# ACTIVITY
Only the line with "You are a computer-use agent. 912x397 pixels." and the lines after it, through the end of the material, belong in the answer; repeat them exactly.

# DATA EXTRACT
== == ==
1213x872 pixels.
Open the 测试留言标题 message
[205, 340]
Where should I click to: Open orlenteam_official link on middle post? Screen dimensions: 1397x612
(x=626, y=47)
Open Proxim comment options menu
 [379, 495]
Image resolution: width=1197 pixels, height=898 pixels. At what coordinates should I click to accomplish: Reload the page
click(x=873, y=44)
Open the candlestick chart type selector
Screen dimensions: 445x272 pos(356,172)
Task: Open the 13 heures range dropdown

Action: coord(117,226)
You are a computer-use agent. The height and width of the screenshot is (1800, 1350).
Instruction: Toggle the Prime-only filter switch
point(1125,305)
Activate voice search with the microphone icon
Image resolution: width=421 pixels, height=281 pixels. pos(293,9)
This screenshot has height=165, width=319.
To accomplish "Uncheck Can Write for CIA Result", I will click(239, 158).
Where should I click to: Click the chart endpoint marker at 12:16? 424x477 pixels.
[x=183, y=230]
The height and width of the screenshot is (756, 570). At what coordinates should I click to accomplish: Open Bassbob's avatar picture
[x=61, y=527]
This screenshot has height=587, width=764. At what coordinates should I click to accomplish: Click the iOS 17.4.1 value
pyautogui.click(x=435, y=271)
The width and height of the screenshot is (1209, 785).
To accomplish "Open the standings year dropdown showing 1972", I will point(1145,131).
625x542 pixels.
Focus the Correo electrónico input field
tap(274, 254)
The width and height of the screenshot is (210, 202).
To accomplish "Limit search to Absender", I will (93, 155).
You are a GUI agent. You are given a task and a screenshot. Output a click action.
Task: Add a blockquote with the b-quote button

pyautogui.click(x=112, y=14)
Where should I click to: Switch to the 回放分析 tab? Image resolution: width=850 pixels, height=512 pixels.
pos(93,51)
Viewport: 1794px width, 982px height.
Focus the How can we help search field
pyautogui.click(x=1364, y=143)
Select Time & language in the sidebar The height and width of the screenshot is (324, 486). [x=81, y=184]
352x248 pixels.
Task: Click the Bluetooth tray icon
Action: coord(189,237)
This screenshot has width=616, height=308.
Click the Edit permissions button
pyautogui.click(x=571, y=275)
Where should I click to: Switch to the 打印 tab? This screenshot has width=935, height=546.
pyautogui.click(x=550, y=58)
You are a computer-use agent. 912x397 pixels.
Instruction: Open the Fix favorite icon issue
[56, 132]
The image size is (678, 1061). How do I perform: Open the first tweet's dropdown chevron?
== == ==
# SOLUTION TO THIS PROBLEM
You are a computer-use agent. 912x397 pixels.
Instruction: Open the Fix favorite icon issue
[56, 132]
The image size is (678, 1061). How do I perform: Open the first tweet's dropdown chevron?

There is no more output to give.